- **GIVEN RECORDS**
--------------------------------

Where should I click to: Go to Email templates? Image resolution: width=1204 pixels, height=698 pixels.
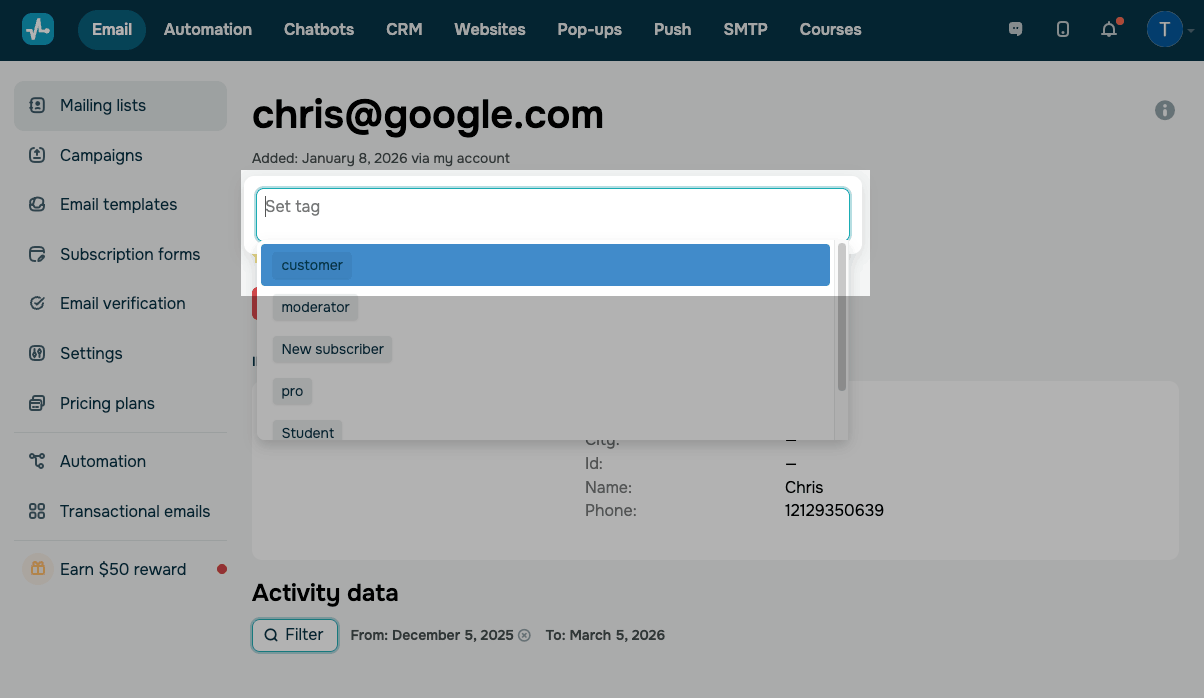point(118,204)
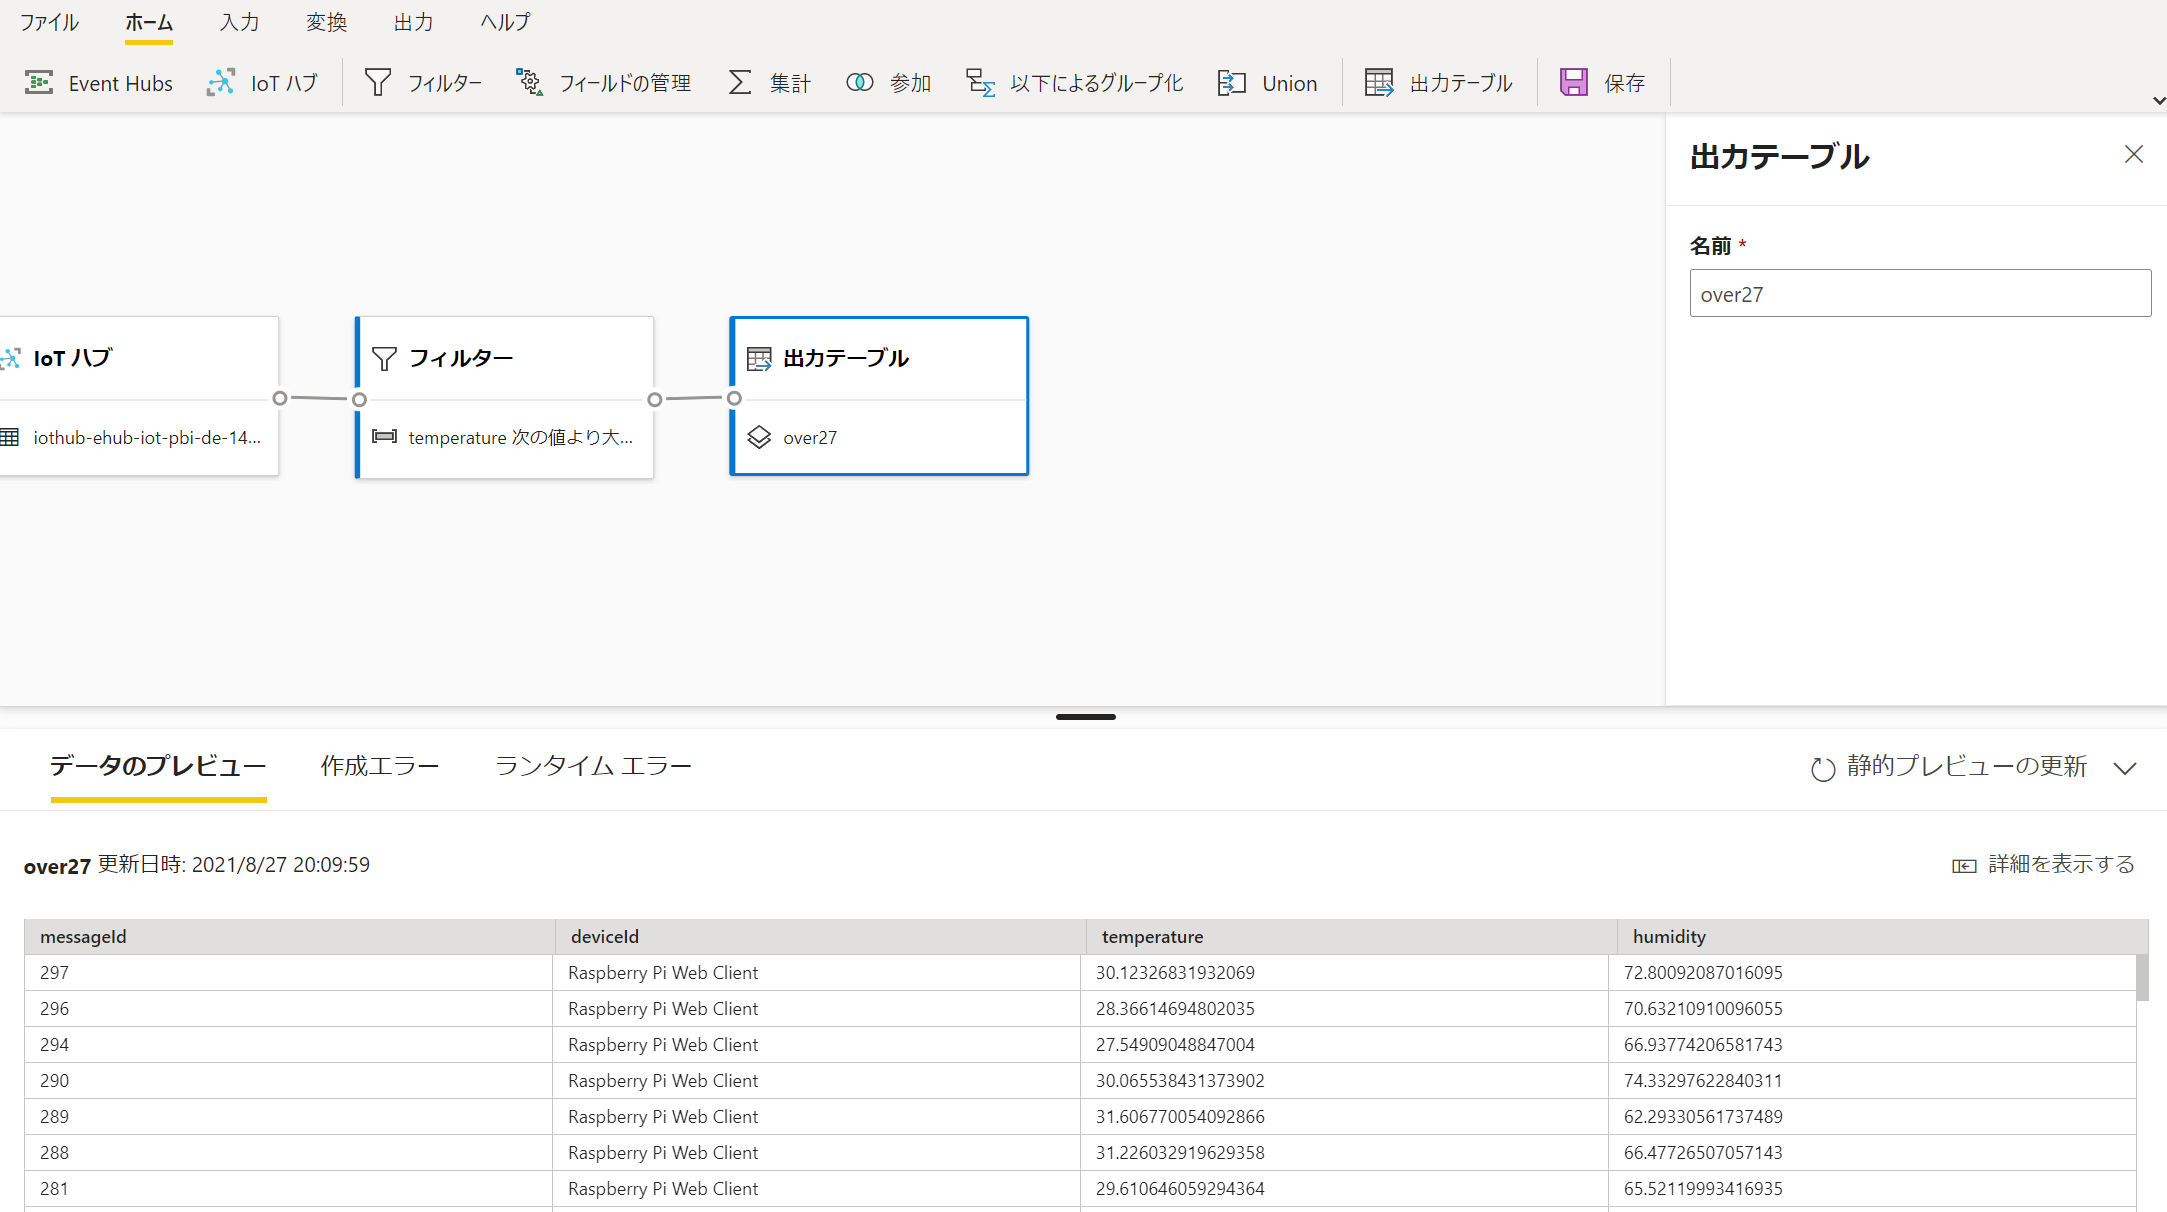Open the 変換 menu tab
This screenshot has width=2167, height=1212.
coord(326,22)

--------------------------------

- **WHAT IS BEING ASKED**
Recast the listing above as a Markdown table with the columns Row and Listing line, giving each non-blank line its own numbered row. Leave the pictures out of your answer.

- **SOLUTION BELOW**
| Row | Listing line |
|---|---|
| 1 | Where should I click to: Go to Email templates? Image resolution: width=1204 pixels, height=698 pixels. |
| 2 | point(118,204) |
| 3 | Open the 変換 menu tab |
| 4 | This screenshot has width=2167, height=1212. |
| 5 | coord(326,22) |